Professor Steve Field CBE FRCP FFPH FRCGP 

Chief Inspector of General Practice

10 February 2014

During an inspection

11 and 12 February 2014

During a routine inspection

The Partnership of East London Co-operatives (PELC) Ltd Out of Hours Service provides telephone advice for home treatment, face-to-face consultations, and home visits to people who need advice or treatment that can’t wait until the next available routine appointment. The service provides out-of-hours cover for over 1.1 million patients registered to GP surgeries in Waltham Forest, Redbridge, Havering, Barking & Dagenham and West Essex.

PELC also provides other urgent care services, including urgent care centres at two local hospitals and local NHS 111 services.

The service is registered with CQC to provide the regulated activities of transport services, triage and medical advice provided remotely and treatment of disease, disorder or injury.

During our inspection, we spoke with people who used the service, relatives, and carers, who were very complimentary about their treatment and care. We also used comment cards to ask people for their views, and these were also positive overall.

We found there was effective leadership in the organisation and that treatment and care was planned around the patient. Patients’ care pathways were coordinated, and integrated working across the range of urgent care services was designed to ensure patients received the right care in the right place at the right time. This meant that patients experienced a single, continuous and efficient service.

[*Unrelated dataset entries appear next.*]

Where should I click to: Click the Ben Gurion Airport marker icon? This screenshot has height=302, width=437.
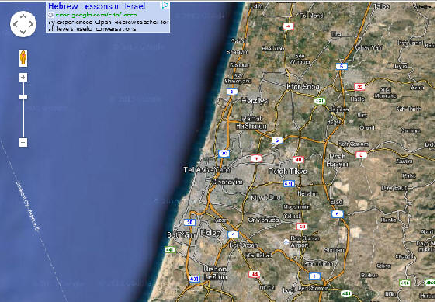[x=286, y=241]
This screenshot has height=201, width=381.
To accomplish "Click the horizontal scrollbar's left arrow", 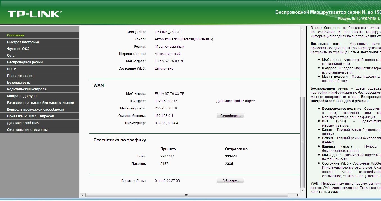I will coord(83,195).
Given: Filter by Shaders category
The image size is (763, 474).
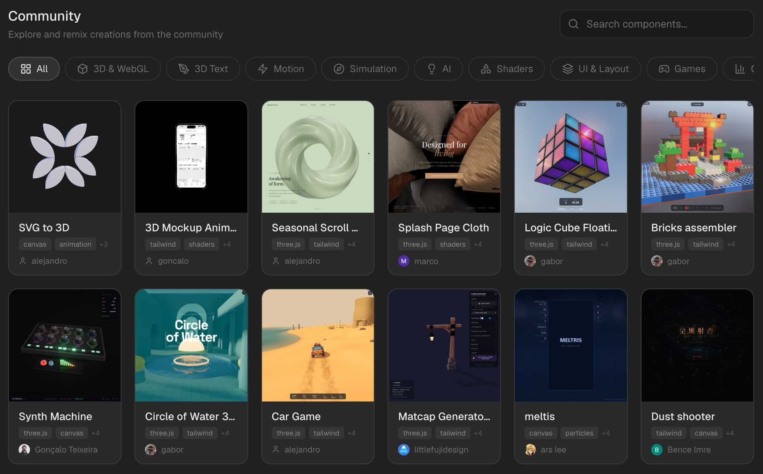Looking at the screenshot, I should (506, 69).
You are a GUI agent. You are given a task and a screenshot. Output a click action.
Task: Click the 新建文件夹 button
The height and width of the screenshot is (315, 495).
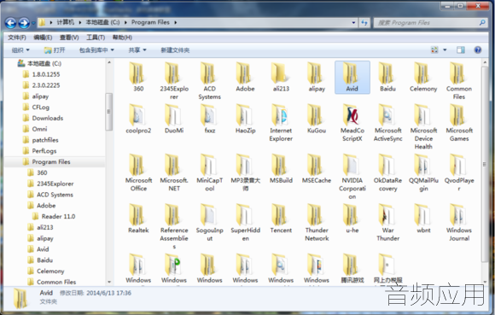[175, 50]
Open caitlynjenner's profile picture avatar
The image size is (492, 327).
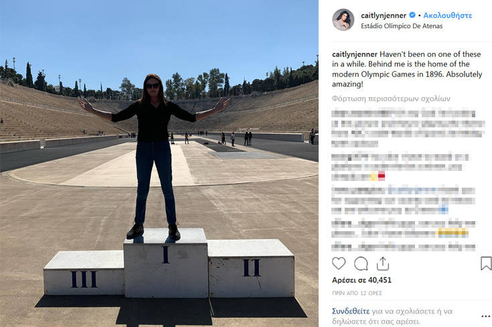pos(343,20)
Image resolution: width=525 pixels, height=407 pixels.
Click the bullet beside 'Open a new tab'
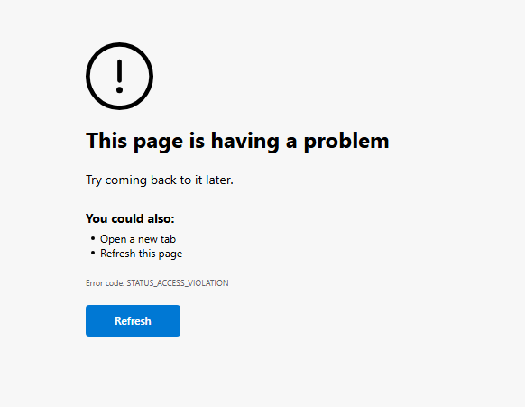coord(93,238)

The provider used learning from incidents, patient surveys, compliments and complaints, and clinical audit to help them to improve the service. Senior clinical leaders took responsibility for checking and ensuring GPs provided effective treatment and care, in line with recognised best practice standards and guidelines. The provider recruited GPs and staff with suitable qualifications, skills and experience to meet the needs of people using the service. There were also provisions to enable the diverse population to access the service.

We found some risks associated with medicines and clinical equipment that the provider was not managing well. Medicines, clinical equipment and prescription forms at Becketts House were stored in an area that could only be accessed by staff and GPs working for the service. However, they were not stored sufficiently securely to mitigate the risk of unauthorised access and people misusing or tampering with them. Controlled drugs records were not maintained according to current guidance. There were no controls in place to ensure medicines were stored at the correct temperature and therefore fit for use. GPs were using items of clinical equipment that were not subject to the provider’s equipment safety checks. Other records were not readily available to demonstrate that routine safety checks on medicines and equipment had been carried out.